Another form of popular folk dance, the dekhni represents an attractive mixture of folk culture and Western music, danced mostly by Christian girls in fully Indian dress.
The gestures in the dance appear to have been borrowed from the Kathak and Bharata Natyam.
Dekhni in Konkani language means “bewitching beauty”. This song-cum-dance performed only by women to the accompaniment of folk drum “Ghumat”, displays a rare blend of Indian and Western cultures. The dance enacts the life of a “Devdasi” (literally meaning servant of God) girl whose job is to perform dance in temples and social ceremonies like weddings.

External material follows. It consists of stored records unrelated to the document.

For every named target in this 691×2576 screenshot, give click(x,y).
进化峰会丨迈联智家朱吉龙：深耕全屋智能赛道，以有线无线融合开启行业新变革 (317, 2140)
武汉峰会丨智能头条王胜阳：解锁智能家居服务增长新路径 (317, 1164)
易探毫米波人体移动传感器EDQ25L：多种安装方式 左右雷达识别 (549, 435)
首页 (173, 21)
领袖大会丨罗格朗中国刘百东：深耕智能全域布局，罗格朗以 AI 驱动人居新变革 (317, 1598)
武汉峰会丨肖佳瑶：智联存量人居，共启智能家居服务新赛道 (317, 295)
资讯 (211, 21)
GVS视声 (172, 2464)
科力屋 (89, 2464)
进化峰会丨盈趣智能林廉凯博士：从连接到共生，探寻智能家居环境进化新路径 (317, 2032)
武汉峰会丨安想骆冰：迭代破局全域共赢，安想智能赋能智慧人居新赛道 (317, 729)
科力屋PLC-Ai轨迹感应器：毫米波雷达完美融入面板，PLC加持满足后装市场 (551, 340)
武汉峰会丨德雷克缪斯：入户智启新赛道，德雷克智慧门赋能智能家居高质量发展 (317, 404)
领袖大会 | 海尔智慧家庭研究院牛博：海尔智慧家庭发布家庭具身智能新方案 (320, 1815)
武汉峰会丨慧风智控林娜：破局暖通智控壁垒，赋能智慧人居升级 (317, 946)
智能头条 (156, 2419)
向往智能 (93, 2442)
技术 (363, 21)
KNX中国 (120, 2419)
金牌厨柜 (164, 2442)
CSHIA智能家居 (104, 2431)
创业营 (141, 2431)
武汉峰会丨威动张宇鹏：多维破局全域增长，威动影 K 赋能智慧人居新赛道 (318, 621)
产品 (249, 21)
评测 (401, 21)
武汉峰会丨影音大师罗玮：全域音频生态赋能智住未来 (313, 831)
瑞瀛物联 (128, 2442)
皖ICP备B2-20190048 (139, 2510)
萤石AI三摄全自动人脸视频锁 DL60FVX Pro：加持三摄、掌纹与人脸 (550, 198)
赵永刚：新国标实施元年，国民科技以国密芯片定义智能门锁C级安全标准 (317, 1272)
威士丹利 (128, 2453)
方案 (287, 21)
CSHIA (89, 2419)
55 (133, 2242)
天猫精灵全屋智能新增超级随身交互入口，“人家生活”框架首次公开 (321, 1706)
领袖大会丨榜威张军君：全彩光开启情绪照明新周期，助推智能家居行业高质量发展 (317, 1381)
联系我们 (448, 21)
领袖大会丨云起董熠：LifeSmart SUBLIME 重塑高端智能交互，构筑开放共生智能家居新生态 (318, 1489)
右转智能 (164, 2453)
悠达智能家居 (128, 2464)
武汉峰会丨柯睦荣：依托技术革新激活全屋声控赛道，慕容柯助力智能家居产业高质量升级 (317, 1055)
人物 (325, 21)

The theme is of a Devdasi girl who comes to a riverbank to take a ferry to reach the other side where she has an appointment to dance in a wedding. She requests the adamant boatman for a favour and is even ready to offer him her golden earring for taking her across urgently.
The dance set to western rhythms and Indian melody, is livened up by the conversation between the girl and the boatman in the form of a lilting song, which lingers in the mind for a long time.
The dancers carry pantis (small clay lamps with a wick floating in oil) or artis. Only two or three dekhni songs, composed and scored a long time ago, are extant.
It is surmised that the dance form owes its birth to devdasis singing and dancing for their visitors. The song Hanv sayaba pailtadi vaita, popular for its attractive tune, is perhaps the most well known dekhni song.